#### [Tasks]
a – According to the abstract on leaf bacteria, from which Flaveria species were cross-feeders enriched?
b – Rewrite the abstract on leaf bacteria from "Niche separation in" up to and including "Nico,Agler Matthew T.", putting "metabolic exchange" in place of "cross-feeding".
[Passage to read — start]
Niche separation in cross-feeding sustains bacterial strain diversity across nutrient environments and may increase chances for survival in nutrient-limited leaf apoplasts

Author:

Murillo-Roos Mariana,Abdullah Hafiz Syed M.,Debbar Mossaab,Ueberschaar Nico,Agler Matthew T.

Abstract

AbstractThe leaf microbiome plays a crucial role in plant’s health and resilience to stress. Like in other hosts, successful colonization is dependent on multiple factors, among them, resource accessibility. The apoplast is an important site of plant-microbe interactions where nutrients are tightly regulated. While leaf pathogens have evolved elaborate strategies to obtain nutrients there, it is not yet clear how commensals survive without most of these adaptations. Resource limitation can promote metabolic interactions, which in turn shape and stabilize microbiomes but this has not been addressed in detail in leaves. Here, we investigated whether and how the nutrient environment might influence metabolic exchange and assembly of bacterial communities in Flaveria trinervia and F. robusta leaves. We enriched bacteria from both plant species in-vitro in minimal media with sucrose as a carbon source, and with or without amino acids. After enrichment, we studied the genetic and metabolic diversity within the communities. Enriched Pseudomonas koreensis strains could cross-feed from diverse leaf bacteria. Although P. koreensis could not utilize sucrose, cross-feeding diverse metabolites from Pantoea sp ensured their survival in the sucrose-only enrichments. The Pseudomonas strains had high genetic similarity (∼99.8% ANI) but still displayed clear niche partitioning, enabling them to simultaneously cross-feed from Pantoea. Interestingly, cross-feeders were only enriched from F. robusta and not from F. trinervia. Untargeted metabolomics analysis of the leaf apoplasts revealed contrasting nutrient environments, with greater concentrations of high-cost amino acids in F. trinervia. Additionally, P. koreensis strains were better able to survive without a cross-feeding partner in these richer apoplasts. Thus, cross feeding might arise as an adaptation to cope with nutrient limitations in the apoplast. Understanding how apoplast resources influence metabolic interactions could therefore provide plant breeders targets to manipulate leaf microbiome shape and stability.
[Passage to read — finish]
[Data block — start]
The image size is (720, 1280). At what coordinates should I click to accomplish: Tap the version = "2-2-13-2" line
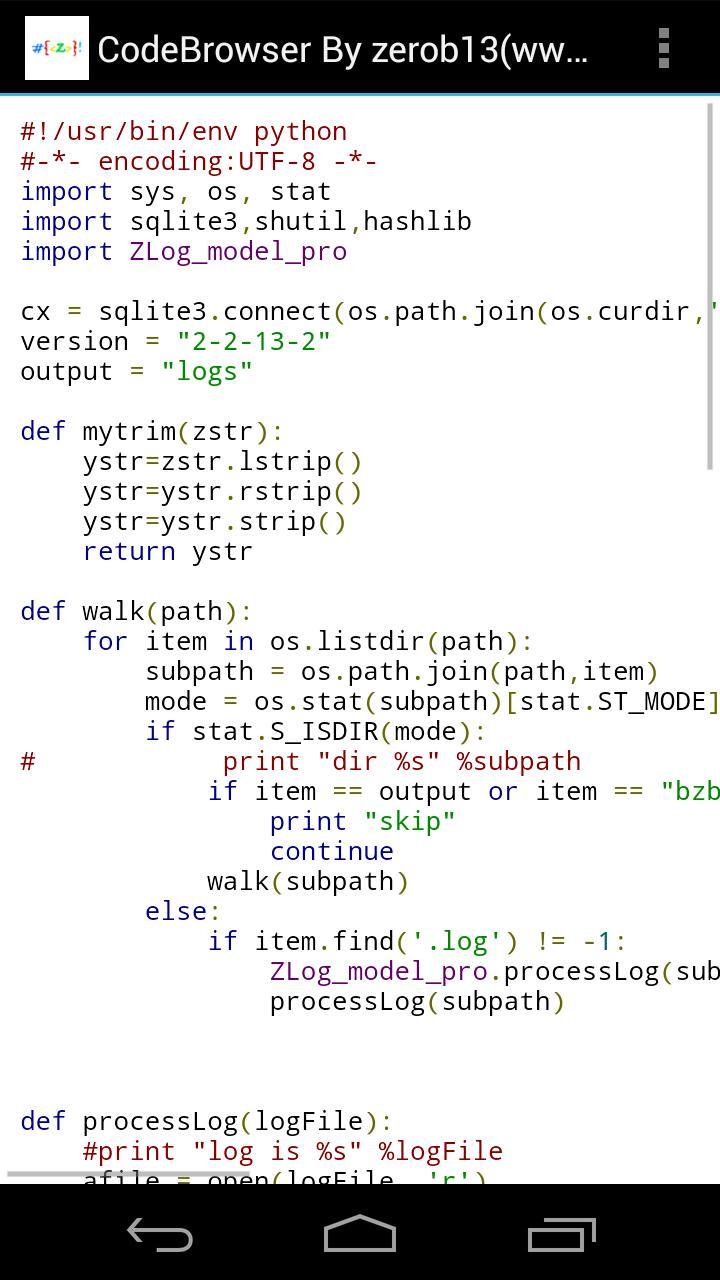pyautogui.click(x=175, y=341)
[Data block — finish]
#### [Outputs for the tasks]
a – Only from F. robusta, not from F. trinervia.

b –
Niche separation in metabolic exchange sustains bacterial strain diversity across nutrient environments and may increase chances for survival in nutrient-limited leaf apoplasts

Author:

Murillo-Roos Mariana,Abdullah Hafiz Syed M.,Debbar Mossaab,Ueberschaar Nico,Agler Matthew T.